In seeking to determine whether there is evidence to support the judgment and the
implied findings of fact, it is proper to consider only that evidence most favorable to the issue and
to disregard entirely that which is opposed to it or contradictory in nature. Renfro Drug Co. v. Lewis,
235 S.W.2d 609, 613 (Tex. 1950). The evidence supports the judgment and the implied findings.
Washington has made little or no effort to generate a clientele. Although he testified that his expenses
were greater than his $51,000 annual income, in a bench trial the court is the judge of the credibility
of the witness and the weight to be given his testimony. Mitchell v. Bullock, 500 S.W.2d 579, 581
(Tex. App.—Austin 1973, writ ref’d n.r.e.).

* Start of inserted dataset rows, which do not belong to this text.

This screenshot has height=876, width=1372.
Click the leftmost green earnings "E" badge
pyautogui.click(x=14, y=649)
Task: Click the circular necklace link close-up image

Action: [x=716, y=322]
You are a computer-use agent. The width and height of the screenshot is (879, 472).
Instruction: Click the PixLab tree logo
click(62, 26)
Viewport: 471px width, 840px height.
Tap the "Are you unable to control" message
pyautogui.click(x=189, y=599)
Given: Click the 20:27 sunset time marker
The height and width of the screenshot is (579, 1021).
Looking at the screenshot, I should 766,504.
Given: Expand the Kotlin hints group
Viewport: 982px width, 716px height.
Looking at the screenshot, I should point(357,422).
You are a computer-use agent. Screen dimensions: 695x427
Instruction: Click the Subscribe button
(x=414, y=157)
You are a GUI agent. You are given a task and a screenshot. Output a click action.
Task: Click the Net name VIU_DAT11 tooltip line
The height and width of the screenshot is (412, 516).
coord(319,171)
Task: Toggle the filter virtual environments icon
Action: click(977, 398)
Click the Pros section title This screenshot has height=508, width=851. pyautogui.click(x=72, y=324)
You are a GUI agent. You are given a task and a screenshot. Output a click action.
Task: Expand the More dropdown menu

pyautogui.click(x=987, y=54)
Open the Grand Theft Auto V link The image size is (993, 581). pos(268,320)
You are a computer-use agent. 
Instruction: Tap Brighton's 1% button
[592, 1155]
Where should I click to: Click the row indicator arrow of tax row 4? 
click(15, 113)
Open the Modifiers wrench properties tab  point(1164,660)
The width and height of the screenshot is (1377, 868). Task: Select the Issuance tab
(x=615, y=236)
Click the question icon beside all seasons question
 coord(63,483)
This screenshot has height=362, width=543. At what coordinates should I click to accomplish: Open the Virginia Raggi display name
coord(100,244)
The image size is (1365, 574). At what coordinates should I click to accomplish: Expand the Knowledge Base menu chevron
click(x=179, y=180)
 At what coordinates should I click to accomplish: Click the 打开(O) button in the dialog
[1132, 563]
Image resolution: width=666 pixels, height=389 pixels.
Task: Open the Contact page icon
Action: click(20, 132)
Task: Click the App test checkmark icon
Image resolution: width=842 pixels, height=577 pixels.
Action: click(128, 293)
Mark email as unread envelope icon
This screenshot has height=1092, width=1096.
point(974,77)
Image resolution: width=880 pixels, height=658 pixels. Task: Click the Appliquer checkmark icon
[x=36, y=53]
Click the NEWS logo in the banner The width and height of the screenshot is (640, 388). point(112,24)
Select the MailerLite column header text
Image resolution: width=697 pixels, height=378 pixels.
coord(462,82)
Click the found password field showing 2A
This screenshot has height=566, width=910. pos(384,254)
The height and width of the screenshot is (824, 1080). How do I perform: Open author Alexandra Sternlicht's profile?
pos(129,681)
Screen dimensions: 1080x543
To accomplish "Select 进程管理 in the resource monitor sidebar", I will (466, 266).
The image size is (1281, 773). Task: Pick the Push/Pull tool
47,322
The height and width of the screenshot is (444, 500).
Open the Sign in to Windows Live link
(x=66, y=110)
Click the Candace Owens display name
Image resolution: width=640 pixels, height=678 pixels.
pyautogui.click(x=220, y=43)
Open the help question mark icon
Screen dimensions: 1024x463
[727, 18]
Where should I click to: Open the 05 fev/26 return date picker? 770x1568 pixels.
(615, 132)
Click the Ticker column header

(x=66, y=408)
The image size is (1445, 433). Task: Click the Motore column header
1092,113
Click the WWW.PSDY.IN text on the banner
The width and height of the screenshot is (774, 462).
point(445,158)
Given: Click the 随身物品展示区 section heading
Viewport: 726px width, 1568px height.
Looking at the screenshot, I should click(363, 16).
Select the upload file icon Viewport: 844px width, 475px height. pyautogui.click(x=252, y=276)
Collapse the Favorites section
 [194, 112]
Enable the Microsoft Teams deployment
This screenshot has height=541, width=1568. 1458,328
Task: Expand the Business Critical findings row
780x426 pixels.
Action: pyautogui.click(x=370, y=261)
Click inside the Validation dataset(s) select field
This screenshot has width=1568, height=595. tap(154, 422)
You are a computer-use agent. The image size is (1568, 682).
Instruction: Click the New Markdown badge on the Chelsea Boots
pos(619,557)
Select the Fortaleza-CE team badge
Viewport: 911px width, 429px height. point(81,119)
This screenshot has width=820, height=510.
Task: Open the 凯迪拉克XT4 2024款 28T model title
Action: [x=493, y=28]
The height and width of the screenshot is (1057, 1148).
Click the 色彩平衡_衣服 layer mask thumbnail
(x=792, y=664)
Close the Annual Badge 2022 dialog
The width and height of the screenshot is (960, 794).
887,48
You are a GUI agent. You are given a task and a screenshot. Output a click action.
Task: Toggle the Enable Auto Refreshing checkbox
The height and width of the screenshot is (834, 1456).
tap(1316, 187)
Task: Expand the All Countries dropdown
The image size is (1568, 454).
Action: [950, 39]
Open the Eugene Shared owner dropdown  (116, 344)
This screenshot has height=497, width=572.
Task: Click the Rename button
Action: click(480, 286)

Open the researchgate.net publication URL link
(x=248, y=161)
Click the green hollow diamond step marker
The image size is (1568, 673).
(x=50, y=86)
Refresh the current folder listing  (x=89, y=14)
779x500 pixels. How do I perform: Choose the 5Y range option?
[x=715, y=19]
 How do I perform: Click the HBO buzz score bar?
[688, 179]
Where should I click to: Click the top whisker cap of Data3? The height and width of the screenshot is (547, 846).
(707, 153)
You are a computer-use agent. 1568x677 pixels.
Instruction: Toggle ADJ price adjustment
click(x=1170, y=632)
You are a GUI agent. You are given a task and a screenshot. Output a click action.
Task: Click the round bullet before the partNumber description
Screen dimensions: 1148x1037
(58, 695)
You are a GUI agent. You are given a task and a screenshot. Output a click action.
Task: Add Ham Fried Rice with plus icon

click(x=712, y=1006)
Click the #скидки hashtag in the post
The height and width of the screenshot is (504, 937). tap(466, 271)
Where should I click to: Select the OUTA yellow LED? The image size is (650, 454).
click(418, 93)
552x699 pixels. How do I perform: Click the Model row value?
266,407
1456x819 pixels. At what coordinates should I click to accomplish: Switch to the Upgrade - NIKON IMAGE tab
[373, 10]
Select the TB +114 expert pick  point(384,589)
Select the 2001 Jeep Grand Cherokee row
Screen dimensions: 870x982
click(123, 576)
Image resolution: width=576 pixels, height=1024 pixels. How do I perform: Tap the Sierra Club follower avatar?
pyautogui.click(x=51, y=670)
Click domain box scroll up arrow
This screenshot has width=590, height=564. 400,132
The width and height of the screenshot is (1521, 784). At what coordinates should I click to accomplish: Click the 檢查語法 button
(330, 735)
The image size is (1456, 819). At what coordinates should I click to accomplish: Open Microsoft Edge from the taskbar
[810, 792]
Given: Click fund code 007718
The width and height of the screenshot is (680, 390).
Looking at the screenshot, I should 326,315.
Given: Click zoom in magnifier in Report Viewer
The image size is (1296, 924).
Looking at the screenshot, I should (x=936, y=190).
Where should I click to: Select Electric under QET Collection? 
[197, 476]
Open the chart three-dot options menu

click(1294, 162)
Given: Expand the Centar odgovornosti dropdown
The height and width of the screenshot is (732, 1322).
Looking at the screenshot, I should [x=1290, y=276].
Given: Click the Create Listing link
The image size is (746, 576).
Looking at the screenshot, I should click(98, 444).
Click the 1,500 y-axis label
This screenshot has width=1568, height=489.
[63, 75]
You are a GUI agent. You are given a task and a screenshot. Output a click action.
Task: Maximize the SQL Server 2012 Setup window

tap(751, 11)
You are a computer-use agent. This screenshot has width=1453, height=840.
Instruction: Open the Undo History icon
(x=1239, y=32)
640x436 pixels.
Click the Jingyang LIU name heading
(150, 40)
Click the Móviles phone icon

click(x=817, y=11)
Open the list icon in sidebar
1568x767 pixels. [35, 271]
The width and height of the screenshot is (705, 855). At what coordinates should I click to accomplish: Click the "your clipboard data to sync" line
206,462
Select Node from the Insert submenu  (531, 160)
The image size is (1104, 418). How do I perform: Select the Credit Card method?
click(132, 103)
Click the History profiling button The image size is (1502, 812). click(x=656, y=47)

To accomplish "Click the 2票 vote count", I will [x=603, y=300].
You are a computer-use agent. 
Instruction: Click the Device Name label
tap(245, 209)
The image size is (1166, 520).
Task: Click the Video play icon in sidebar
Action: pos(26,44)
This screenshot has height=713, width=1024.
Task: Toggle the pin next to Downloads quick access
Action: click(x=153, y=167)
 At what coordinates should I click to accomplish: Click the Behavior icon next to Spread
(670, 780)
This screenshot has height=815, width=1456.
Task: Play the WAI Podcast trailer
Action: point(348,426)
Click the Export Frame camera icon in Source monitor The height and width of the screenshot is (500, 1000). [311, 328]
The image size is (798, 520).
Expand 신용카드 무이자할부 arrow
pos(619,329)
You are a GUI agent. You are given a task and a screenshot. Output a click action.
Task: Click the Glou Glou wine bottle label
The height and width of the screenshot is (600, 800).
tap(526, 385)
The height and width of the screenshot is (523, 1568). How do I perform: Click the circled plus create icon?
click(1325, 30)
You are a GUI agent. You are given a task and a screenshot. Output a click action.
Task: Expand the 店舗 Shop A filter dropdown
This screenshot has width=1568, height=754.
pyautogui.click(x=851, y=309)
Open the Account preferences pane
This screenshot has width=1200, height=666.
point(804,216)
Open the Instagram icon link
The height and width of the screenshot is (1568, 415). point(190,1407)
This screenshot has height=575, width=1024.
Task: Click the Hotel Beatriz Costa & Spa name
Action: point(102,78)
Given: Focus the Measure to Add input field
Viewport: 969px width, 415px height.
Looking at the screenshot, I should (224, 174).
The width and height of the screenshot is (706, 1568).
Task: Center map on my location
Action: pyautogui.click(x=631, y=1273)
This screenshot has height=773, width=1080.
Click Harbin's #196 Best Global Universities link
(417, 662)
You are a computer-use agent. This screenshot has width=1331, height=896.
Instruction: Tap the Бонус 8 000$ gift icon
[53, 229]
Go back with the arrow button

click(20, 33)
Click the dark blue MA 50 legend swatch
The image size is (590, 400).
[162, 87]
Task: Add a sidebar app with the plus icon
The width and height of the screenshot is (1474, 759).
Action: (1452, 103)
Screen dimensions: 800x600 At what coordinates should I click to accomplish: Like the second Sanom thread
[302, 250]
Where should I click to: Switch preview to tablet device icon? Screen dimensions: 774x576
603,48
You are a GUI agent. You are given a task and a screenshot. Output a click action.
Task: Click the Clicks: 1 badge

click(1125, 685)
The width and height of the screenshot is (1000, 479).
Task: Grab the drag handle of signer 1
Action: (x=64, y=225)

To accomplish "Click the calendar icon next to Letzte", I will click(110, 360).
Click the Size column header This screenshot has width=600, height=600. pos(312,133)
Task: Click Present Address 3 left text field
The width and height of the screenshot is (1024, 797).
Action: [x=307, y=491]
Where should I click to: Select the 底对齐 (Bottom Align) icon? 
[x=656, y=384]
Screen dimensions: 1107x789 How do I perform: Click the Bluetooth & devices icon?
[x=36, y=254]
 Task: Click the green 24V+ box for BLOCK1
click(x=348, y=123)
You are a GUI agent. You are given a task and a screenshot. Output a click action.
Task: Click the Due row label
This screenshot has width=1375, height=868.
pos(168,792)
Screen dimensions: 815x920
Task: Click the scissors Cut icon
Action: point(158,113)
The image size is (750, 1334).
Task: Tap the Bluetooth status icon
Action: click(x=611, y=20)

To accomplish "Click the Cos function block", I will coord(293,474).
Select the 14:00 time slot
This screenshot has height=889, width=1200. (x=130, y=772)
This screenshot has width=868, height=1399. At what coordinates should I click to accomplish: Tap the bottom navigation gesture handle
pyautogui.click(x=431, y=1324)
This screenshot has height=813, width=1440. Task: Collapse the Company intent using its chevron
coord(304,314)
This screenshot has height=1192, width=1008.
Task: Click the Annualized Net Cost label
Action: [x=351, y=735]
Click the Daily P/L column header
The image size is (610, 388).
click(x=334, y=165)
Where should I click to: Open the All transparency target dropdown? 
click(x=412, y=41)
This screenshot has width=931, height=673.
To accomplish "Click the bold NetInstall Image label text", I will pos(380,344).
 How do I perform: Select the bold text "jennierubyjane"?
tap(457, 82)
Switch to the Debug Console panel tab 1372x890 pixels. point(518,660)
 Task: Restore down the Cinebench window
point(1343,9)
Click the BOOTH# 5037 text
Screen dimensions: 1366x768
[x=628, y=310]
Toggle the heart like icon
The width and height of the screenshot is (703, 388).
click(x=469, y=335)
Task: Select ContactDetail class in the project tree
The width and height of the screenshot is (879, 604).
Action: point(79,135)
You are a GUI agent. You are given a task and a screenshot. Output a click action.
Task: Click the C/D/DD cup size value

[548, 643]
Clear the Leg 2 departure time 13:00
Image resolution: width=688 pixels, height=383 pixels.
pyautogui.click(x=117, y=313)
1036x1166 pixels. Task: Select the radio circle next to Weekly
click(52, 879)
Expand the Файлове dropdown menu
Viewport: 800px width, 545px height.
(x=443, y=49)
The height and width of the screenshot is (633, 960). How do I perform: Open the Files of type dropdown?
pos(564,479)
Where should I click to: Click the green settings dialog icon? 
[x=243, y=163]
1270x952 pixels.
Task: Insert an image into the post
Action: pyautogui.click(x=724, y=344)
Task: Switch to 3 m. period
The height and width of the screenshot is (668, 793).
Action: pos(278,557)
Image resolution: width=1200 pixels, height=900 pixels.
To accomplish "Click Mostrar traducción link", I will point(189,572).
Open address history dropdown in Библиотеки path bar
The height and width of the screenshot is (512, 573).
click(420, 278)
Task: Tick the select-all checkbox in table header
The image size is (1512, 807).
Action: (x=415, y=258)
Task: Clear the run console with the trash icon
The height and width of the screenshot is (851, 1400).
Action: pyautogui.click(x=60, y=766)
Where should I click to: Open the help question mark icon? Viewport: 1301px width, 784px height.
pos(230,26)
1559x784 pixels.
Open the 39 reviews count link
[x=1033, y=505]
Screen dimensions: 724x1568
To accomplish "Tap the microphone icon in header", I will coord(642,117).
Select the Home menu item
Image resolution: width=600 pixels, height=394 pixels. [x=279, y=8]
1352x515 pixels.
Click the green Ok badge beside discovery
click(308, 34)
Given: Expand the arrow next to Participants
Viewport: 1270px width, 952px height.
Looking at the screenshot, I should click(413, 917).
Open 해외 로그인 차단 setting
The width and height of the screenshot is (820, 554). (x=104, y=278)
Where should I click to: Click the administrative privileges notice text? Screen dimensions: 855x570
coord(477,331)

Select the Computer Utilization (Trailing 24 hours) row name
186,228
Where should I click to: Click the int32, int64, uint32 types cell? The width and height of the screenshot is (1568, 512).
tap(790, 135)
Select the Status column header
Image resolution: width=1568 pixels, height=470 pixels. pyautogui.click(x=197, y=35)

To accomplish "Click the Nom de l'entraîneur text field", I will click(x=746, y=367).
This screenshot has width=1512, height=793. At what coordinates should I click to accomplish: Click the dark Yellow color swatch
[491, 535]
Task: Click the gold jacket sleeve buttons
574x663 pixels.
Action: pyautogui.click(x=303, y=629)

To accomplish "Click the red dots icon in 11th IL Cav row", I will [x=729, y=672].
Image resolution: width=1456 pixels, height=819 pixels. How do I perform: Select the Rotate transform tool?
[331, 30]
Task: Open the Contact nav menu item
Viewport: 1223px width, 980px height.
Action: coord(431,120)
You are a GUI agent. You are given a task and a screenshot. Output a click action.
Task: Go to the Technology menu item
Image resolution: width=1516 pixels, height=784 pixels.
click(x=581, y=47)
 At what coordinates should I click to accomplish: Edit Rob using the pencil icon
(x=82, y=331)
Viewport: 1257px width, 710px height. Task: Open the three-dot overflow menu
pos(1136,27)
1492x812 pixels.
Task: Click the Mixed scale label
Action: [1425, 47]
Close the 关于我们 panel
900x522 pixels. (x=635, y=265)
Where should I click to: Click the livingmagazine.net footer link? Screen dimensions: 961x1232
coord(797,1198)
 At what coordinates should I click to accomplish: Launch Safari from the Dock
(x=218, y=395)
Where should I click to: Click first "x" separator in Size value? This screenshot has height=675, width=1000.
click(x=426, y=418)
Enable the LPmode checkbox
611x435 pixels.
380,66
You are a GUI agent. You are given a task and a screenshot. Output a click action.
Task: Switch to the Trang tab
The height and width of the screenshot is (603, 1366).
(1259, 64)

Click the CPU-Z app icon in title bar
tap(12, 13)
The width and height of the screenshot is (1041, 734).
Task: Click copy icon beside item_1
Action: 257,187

Washington cites Bearden v. Georgia, 461 U.S. 660 (1983), as authority for reversal
of the instant judgment. We disagree. In Bearden, the Court held in the criminal context that
revocation of probation and imposition of confinement when the probationer was legitimately
unable to pay a monetary sanction was fundamentally unfair. See id. at 665. The Court opined that
the trial court must inquire into the reasons for the failure to pay. See id. If the probationer willfully
refused to pay, or failed to make sufficient bona fide efforts to legally acquire the resources to pay,
then the court may revoke probation.
Here, the district court impliedly found that Washington had not made a bona fide
effort to build a clientele and that he was not unable to make the monthly payments.
The judgment is affirmed.
3 __________________________________________ Bob E. Shannon, Justice
Before Justices Goodwin, Baker, and Shannon*
Affirmed
Filed: January 29, 2019
* Before Bob E. Shannon, Chief Justice (retired), Third Court of Appeals, sitting by assignment. See Tex. Gov’t Code § 74.003(b).